The South Korean group's handset division shifted more than 20000 Galaxy phones an hour in the quarter and contributed most of its operating profit.

Its shares hit a lifetime high after the results, pushing its market value to $190bn, 11 times that of Japanese rival Sony, though still only a third of Apple's, the world's most valuable company. Samsung sold 93,5-million handsets in the quarter, according to Strategy Analytics, toppling Nokia from the top spot after 14 years.

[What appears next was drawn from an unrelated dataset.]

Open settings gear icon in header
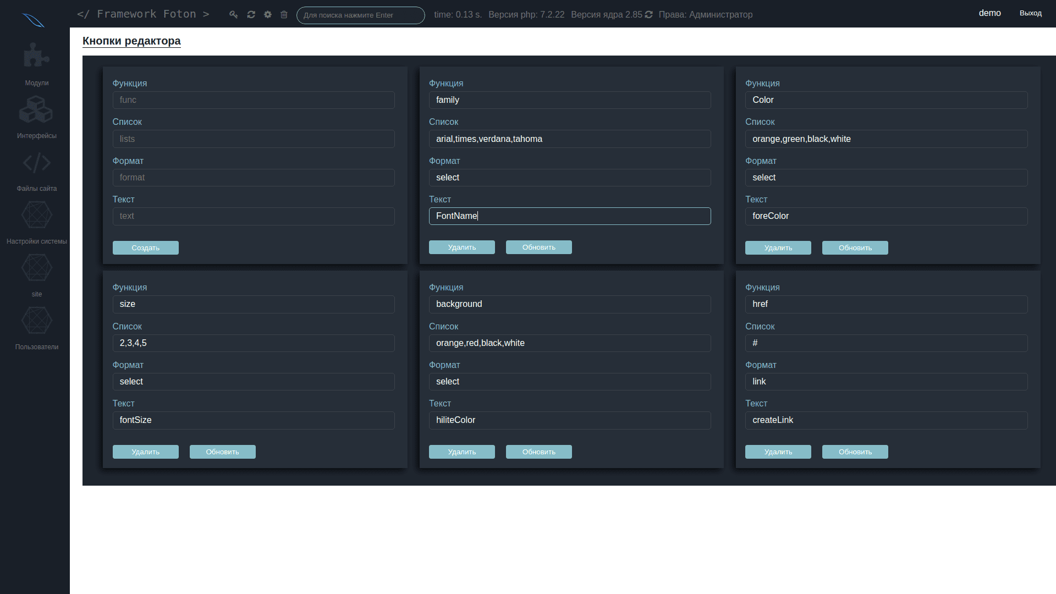The height and width of the screenshot is (594, 1056). (x=268, y=15)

The total included 44,5-million smartphones, giving Samsung a 30,6% share of the high-end market. Apple's sales of 35,1-million iPhones gave it a 24,1% share. "Samsung and Apple are out-competing most major rivals, and the smartphone market is at risk of becoming a two-horse race," said Strategy Analytics analyst Neil Mawston.

Nokia has suffered a sharp drop in sales since it abandoned its own smartphone operating system and switched to the largely untried Windows Phone. It sold only 12-million smartphones in the first quarter.

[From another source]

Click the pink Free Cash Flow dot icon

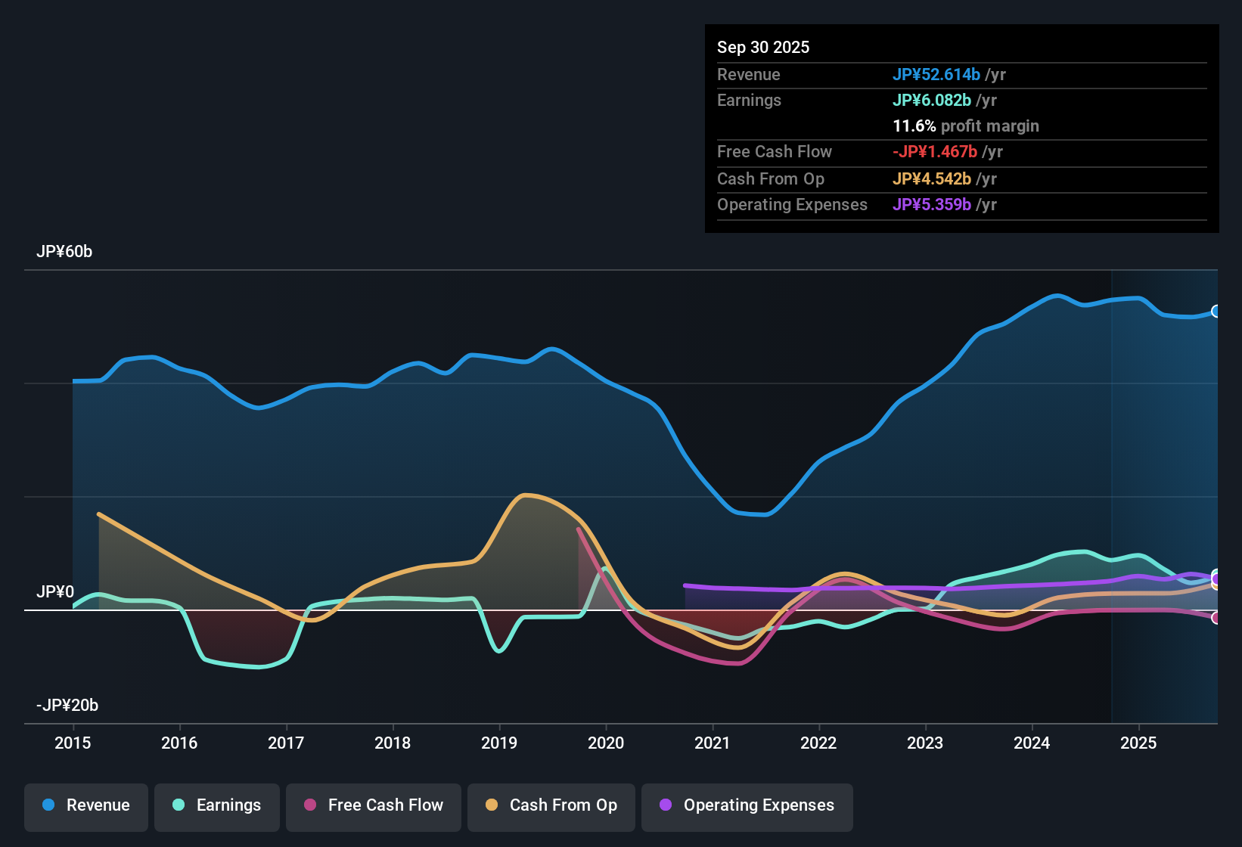[x=310, y=805]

The near duopoly in high-end smartphones is unlikely to come under much threat this year or next, according to Sanford C Bernstein analysts, and Samsung will look to keep that momentum going next week with the launch in London of a third generation of Galaxy S, hoping to boost sales ahead of the Olympics, where the group is among the leading sponsors.

While Apple said last week that iPhone 4S sales boosted its quarterly revenue in China fivefold, there are more Samsung handsets than Apple phones in the world's biggest mobile market. Samsung said it increased its share of China's smartphone market to just above its global average, implying it took more than 30% share of a market where, unlike Apple, it already has deals with all three big telecoms operators.

Samsung's quarterly handset division profit nearly tripled to 4,27-trillion won ($3,8bn), accounting for 73% of total profit, and operating margins jumped to 18,4% from 12% in the preceding quarter on strong sales of the Galaxy S and the Note phone/tablet, the surprise consumer hit of recent months.

Nokia had its credit rating cut to "junk" status by ratings agency Standard & Poor's on Friday, its second downgrade to non-investment grade last week as the company battles falling sales and doubts over its product strategy.

The rating cut, which follows a similar move by Fitch Ratings earlier last week, drove Nokia's shares down by 0,9% to ?2,732, not far from a 15-year low of ?2,60 set earlier this month.